Someone who loved nothing more than to travel around his constituency, interact with the locals and campaign on issues close to his heart.
The president of his local Tory party branch, dubbed him “everybody’s friend”, could not do much for his patch.
farewell sir david
“He has a photographic memory – he remembers everyone” he recalled.
After nearly 15 years in his beloved Basildon, Sir David moved on to become an MP in the nearby constituency of Southend West (the Boundary Commission owners had tampered with the boundaries of his old constituency – meaning that it Had to fall for labor).
The 1997 election brought with it a change in guard. Tony Blair won the match. Like Maggie Thatcher two decades ago, the new Labor leader was chosen on a promise to remake her country – and her party.
But while most of the UK fell into the red rosette, Southend West remained entirely blue. And Sir David was his man.

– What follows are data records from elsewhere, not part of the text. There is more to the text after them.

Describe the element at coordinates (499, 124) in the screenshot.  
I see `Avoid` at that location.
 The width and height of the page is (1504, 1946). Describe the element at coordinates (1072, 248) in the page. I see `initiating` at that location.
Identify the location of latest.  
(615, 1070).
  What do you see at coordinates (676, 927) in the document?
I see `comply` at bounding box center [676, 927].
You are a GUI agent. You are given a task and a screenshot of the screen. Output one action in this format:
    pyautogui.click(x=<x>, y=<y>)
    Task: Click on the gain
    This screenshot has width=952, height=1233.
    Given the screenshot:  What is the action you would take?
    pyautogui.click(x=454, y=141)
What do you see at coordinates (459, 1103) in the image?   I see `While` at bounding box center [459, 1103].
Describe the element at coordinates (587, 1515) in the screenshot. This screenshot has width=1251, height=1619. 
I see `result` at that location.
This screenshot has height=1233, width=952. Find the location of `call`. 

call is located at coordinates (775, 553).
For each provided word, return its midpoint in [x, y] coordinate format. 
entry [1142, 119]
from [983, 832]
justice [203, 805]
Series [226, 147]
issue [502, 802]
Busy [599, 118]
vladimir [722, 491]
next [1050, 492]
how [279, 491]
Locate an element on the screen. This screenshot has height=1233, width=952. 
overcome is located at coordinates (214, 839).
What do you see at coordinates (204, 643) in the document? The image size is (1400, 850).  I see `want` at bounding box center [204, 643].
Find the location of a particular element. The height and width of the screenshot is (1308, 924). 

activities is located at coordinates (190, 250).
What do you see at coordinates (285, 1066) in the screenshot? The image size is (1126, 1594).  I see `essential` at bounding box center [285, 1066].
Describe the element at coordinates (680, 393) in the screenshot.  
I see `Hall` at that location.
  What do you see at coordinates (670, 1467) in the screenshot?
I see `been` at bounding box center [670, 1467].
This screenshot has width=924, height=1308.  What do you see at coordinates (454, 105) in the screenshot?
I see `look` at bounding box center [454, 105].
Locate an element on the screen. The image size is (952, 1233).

He was often found nodding in Parliament amid raucous PMQs, asking if he would support his campaign to make Southend West a city.
In December 2019, he won an adjournment debate in the Commons specifically on the campaign and he told lawmakers: “I’m not messing around.
“We’ve got from the prime minister that Southend is going to be a city – and it will become a city.”
An ardent supporter of the British monarchy, Sir David saw another opportunity in November 2020 as the Commons considered plans for the Queen’s Platinum Jubilee next year.
He asked for a new statue of the Queen and a city-status contest to elevate Southend’s status.
In March 2021, Sir David reiterated his statue call – insisting on the Queen that he deserves to be a “great” monarch.